— Start of SUPPLIED RECORDS —

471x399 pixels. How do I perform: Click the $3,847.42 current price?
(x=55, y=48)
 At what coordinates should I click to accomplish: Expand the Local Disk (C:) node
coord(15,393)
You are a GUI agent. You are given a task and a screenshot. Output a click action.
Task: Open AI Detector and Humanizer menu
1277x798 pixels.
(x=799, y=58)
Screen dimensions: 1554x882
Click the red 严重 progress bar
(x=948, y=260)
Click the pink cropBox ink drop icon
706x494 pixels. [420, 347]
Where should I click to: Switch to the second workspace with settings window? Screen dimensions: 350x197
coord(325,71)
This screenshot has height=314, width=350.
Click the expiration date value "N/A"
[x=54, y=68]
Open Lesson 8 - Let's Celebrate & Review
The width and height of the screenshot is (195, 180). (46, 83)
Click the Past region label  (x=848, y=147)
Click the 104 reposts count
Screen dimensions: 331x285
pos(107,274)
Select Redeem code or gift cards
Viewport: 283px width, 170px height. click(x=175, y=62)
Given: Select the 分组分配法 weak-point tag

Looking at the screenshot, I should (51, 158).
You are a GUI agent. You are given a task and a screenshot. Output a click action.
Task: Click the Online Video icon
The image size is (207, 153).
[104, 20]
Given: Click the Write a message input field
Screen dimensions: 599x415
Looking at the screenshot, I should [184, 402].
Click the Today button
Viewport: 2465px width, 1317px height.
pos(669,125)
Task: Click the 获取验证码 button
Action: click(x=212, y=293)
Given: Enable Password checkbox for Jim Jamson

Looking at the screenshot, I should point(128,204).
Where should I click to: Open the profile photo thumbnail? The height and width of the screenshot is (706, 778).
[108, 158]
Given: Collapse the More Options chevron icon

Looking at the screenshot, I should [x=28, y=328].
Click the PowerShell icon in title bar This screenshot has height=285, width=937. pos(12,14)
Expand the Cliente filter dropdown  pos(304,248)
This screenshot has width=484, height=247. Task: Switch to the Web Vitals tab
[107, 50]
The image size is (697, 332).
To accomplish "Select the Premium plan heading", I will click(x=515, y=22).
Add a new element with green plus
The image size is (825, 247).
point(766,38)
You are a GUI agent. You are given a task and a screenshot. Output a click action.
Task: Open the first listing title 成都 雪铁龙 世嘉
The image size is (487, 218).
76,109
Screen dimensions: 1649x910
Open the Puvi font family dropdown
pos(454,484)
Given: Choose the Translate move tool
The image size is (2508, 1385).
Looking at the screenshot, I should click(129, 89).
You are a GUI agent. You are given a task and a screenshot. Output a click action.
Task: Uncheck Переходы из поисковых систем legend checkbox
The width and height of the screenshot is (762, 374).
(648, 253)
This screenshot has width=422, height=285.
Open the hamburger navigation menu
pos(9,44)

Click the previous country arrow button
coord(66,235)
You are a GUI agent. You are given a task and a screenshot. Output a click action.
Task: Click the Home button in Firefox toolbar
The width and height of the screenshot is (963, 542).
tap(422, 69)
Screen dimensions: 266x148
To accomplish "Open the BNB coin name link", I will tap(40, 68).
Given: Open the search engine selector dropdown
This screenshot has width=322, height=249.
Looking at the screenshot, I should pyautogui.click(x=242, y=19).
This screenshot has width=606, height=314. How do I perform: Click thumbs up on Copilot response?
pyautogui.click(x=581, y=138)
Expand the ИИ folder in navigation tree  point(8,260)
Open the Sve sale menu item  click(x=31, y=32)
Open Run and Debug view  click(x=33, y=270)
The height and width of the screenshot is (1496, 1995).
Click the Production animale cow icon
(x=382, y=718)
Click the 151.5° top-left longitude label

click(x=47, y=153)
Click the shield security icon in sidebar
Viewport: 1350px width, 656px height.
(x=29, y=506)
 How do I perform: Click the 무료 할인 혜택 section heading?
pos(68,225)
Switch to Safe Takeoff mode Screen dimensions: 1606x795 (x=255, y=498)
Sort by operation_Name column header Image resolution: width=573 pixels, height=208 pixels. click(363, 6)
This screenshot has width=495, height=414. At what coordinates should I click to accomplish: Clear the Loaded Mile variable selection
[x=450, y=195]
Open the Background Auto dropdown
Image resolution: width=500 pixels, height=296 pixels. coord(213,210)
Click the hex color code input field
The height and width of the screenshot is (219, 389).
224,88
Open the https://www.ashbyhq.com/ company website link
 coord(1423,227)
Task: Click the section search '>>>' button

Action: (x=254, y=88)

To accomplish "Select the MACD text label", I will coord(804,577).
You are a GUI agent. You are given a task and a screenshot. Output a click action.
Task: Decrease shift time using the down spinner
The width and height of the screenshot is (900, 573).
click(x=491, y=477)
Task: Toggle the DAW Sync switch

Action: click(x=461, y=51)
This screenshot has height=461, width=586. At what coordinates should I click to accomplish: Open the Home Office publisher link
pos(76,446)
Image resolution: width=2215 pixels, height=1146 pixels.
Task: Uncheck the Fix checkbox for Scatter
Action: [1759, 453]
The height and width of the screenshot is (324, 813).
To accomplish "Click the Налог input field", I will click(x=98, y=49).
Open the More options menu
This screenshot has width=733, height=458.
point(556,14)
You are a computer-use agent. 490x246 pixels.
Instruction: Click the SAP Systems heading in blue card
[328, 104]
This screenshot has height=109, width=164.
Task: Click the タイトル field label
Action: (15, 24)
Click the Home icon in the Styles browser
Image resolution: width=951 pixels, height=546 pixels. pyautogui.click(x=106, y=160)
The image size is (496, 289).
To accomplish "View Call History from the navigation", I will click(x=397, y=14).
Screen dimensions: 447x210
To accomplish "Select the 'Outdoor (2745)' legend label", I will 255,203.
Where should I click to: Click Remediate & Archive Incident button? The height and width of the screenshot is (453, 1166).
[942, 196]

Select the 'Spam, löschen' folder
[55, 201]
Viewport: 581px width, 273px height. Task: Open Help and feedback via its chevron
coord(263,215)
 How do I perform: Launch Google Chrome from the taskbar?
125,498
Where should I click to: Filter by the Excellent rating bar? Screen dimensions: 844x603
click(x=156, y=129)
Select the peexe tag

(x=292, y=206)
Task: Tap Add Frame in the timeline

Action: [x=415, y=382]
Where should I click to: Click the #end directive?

— End of SUPPLIED RECORDS —

BRIEF: Reproduce the lines above verbatim, covering all of the rows.

REPLY TO THE TASK:
471x399 pixels. How do I perform: Click the $3,847.42 current price?
(x=55, y=48)
 At what coordinates should I click to accomplish: Expand the Local Disk (C:) node
coord(15,393)
You are a GUI agent. You are given a task and a screenshot. Output a click action.
Task: Open AI Detector and Humanizer menu
1277x798 pixels.
(x=799, y=58)
Screen dimensions: 1554x882
Click the red 严重 progress bar
(x=948, y=260)
Click the pink cropBox ink drop icon
706x494 pixels. [420, 347]
Where should I click to: Switch to the second workspace with settings window? Screen dimensions: 350x197
coord(325,71)
This screenshot has height=314, width=350.
Click the expiration date value "N/A"
[x=54, y=68]
Open Lesson 8 - Let's Celebrate & Review
The width and height of the screenshot is (195, 180). (46, 83)
Click the Past region label  (x=848, y=147)
Click the 104 reposts count
Screen dimensions: 331x285
pos(107,274)
Select Redeem code or gift cards
Viewport: 283px width, 170px height. click(x=175, y=62)
Given: Select the 分组分配法 weak-point tag

Looking at the screenshot, I should (51, 158).
You are a GUI agent. You are given a task and a screenshot. Output a click action.
Task: Click the Online Video icon
The image size is (207, 153).
[104, 20]
Given: Click the Write a message input field
Screen dimensions: 599x415
Looking at the screenshot, I should [184, 402].
Click the Today button
Viewport: 2465px width, 1317px height.
pos(669,125)
Task: Click the 获取验证码 button
Action: click(x=212, y=293)
Given: Enable Password checkbox for Jim Jamson

Looking at the screenshot, I should point(128,204).
Where should I click to: Open the profile photo thumbnail? The height and width of the screenshot is (706, 778).
[108, 158]
Given: Collapse the More Options chevron icon

Looking at the screenshot, I should [x=28, y=328].
Click the PowerShell icon in title bar This screenshot has height=285, width=937. pos(12,14)
Expand the Cliente filter dropdown  pos(304,248)
This screenshot has width=484, height=247. Task: Switch to the Web Vitals tab
[107, 50]
The image size is (697, 332).
To accomplish "Select the Premium plan heading", I will click(x=515, y=22).
Add a new element with green plus
The image size is (825, 247).
point(766,38)
You are a GUI agent. You are given a task and a screenshot. Output a click action.
Task: Open the first listing title 成都 雪铁龙 世嘉
The image size is (487, 218).
76,109
Screen dimensions: 1649x910
Open the Puvi font family dropdown
pos(454,484)
Given: Choose the Translate move tool
The image size is (2508, 1385).
Looking at the screenshot, I should click(129, 89).
You are a GUI agent. You are given a task and a screenshot. Output a click action.
Task: Uncheck Переходы из поисковых систем legend checkbox
The width and height of the screenshot is (762, 374).
(648, 253)
This screenshot has width=422, height=285.
Open the hamburger navigation menu
pos(9,44)

Click the previous country arrow button
coord(66,235)
You are a GUI agent. You are given a task and a screenshot. Output a click action.
Task: Click the Home button in Firefox toolbar
The width and height of the screenshot is (963, 542).
tap(422, 69)
Screen dimensions: 266x148
To accomplish "Open the BNB coin name link", I will tap(40, 68).
Given: Open the search engine selector dropdown
This screenshot has width=322, height=249.
Looking at the screenshot, I should pyautogui.click(x=242, y=19).
This screenshot has width=606, height=314. How do I perform: Click thumbs up on Copilot response?
pyautogui.click(x=581, y=138)
Expand the ИИ folder in navigation tree  point(8,260)
Open the Sve sale menu item  click(x=31, y=32)
Open Run and Debug view  click(x=33, y=270)
The height and width of the screenshot is (1496, 1995).
Click the Production animale cow icon
(x=382, y=718)
Click the 151.5° top-left longitude label

click(x=47, y=153)
Click the shield security icon in sidebar
Viewport: 1350px width, 656px height.
(x=29, y=506)
 How do I perform: Click the 무료 할인 혜택 section heading?
pos(68,225)
Switch to Safe Takeoff mode Screen dimensions: 1606x795 (x=255, y=498)
Sort by operation_Name column header Image resolution: width=573 pixels, height=208 pixels. click(363, 6)
This screenshot has width=495, height=414. At what coordinates should I click to accomplish: Clear the Loaded Mile variable selection
[x=450, y=195]
Open the Background Auto dropdown
Image resolution: width=500 pixels, height=296 pixels. coord(213,210)
Click the hex color code input field
The height and width of the screenshot is (219, 389).
224,88
Open the https://www.ashbyhq.com/ company website link
 coord(1423,227)
Task: Click the section search '>>>' button

Action: (x=254, y=88)

To accomplish "Select the MACD text label", I will coord(804,577).
You are a GUI agent. You are given a task and a screenshot. Output a click action.
Task: Decrease shift time using the down spinner
The width and height of the screenshot is (900, 573).
click(x=491, y=477)
Task: Toggle the DAW Sync switch

Action: click(x=461, y=51)
This screenshot has height=461, width=586. At what coordinates should I click to accomplish: Open the Home Office publisher link
pos(76,446)
Image resolution: width=2215 pixels, height=1146 pixels.
Task: Uncheck the Fix checkbox for Scatter
Action: [1759, 453]
The height and width of the screenshot is (324, 813).
To accomplish "Click the Налог input field", I will click(x=98, y=49).
Open the More options menu
This screenshot has width=733, height=458.
point(556,14)
You are a computer-use agent. 490x246 pixels.
Instruction: Click the SAP Systems heading in blue card
[328, 104]
This screenshot has height=109, width=164.
Task: Click the タイトル field label
Action: (15, 24)
Click the Home icon in the Styles browser
Image resolution: width=951 pixels, height=546 pixels. pyautogui.click(x=106, y=160)
The image size is (496, 289).
To accomplish "View Call History from the navigation", I will click(x=397, y=14).
Screen dimensions: 447x210
To accomplish "Select the 'Outdoor (2745)' legend label", I will 255,203.
Where should I click to: Click Remediate & Archive Incident button? The height and width of the screenshot is (453, 1166).
[942, 196]

Select the 'Spam, löschen' folder
[55, 201]
Viewport: 581px width, 273px height. Task: Open Help and feedback via its chevron
coord(263,215)
 How do I perform: Launch Google Chrome from the taskbar?
125,498
Where should I click to: Filter by the Excellent rating bar? Screen dimensions: 844x603
click(x=156, y=129)
Select the peexe tag

(x=292, y=206)
Task: Tap Add Frame in the timeline

Action: [x=415, y=382]
Where should I click to: Click the #end directive?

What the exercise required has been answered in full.